Esto último se vincula con el segundo problema: aunque constitucionalmente la mayoría de los Estados latinoamericanos son laicos, algunos proveen condiciones preferenciales para una Iglesia, mantienen leyes basadas en dogmas, o promueven programas sociales que excluyen a varios grupos de población. Si bien la laicidad constituye un principio, se espera que las acciones del Estado contribuyan eventualmente a generar un régimen social de convivencia a partir de la libertad, la igualdad, y la no discriminación. Por supuesto, estas condiciones no se cumplen en aquellos países en los que existe un desfase entre el texto constitucional, el entramado jurídico-institucional, y las prácticas políticas y sociales. Por desgracia esto último pareciera ser la regla, y no la excepción, en la mayor parte de la región. 

El tercer problema puede pensarse a partir de luchas históricas entre posiciones políticas contrapuestas, pero también con base en la coyuntura actual. Las falencias de los gobiernos redistributivos han resultado en el fortalecimiento de opciones políticas de derecha, cuyos proyectos suelen anclarse en la defensa de valores conservadores y por tanto en la exclusión de grupos que no son afines a estos. La embestida contra la así llamada ideología de género se expresa de múltiples maneras: a través de la ausencia de reconocimiento del derecho a interrumpir un embarazo no deseado; a la reproducción asistida o subrogada; al matrimonio, a la familia, y a la identidad para las diversidades sexo genéricas; del recorte al presupuesto asignado a educación sexual, y de la falta de servicios de salud sensibles a las necesidades de la población a la que atienden. 

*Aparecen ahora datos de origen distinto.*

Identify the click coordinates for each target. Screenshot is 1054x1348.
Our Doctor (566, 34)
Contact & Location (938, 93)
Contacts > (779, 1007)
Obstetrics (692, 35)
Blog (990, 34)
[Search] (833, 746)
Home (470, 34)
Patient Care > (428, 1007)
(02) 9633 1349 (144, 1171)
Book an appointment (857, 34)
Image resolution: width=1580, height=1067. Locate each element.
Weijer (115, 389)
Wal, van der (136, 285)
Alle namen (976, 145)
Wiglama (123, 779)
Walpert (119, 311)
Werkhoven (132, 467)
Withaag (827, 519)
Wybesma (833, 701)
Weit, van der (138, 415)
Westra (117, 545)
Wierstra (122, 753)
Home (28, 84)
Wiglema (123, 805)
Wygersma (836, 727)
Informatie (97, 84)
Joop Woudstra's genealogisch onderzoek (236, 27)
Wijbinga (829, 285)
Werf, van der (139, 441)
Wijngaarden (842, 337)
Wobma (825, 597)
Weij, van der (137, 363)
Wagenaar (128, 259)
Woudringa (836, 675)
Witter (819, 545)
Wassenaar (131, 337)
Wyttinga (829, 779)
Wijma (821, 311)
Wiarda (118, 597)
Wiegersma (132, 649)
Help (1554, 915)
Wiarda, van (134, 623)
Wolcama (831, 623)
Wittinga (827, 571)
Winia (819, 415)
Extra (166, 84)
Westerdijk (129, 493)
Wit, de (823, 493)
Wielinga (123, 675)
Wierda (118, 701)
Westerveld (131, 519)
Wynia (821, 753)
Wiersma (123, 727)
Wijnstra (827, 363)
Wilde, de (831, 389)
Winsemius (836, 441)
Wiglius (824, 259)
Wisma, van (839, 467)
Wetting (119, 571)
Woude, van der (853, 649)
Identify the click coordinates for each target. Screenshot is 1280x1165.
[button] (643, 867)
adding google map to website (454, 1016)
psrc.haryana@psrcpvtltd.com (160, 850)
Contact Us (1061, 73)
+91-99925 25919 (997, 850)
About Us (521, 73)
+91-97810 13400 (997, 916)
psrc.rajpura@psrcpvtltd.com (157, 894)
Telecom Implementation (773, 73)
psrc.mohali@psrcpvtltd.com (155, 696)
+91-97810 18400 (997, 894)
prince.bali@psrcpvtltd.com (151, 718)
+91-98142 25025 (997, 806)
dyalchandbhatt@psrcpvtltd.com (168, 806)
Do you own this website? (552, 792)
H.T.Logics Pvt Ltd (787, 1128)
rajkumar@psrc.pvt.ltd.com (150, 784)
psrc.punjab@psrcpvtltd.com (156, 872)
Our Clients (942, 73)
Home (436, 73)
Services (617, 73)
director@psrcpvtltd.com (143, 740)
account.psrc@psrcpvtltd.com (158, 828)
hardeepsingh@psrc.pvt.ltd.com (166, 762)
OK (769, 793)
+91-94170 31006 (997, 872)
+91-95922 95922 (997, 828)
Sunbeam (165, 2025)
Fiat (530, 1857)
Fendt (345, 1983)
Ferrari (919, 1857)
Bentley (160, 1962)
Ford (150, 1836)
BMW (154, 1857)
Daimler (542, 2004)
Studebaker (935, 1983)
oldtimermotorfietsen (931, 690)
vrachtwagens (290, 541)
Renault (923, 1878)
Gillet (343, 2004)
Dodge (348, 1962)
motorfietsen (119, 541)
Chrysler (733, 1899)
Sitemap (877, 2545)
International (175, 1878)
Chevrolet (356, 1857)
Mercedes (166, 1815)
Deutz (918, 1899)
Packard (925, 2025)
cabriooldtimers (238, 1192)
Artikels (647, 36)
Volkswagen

Es absurdo pensar que en sociedades como las nuestras, crecientemente diversas y complejas, puede o debe existir un marco moral homogéneo. Por el contrario, habría que pensar en vías para facilitar el diálogo entre personas y grupos con identidades, convicciones, y prácticas distintas. La laicidad constituye un punto de partida para generar ese diálogo; no obstante, esta resulta inútil cuando su reconocimiento se restringe a los textos académicos o jurídicos, sin trastocar las instituciones que definen nuestra vida cotidiana.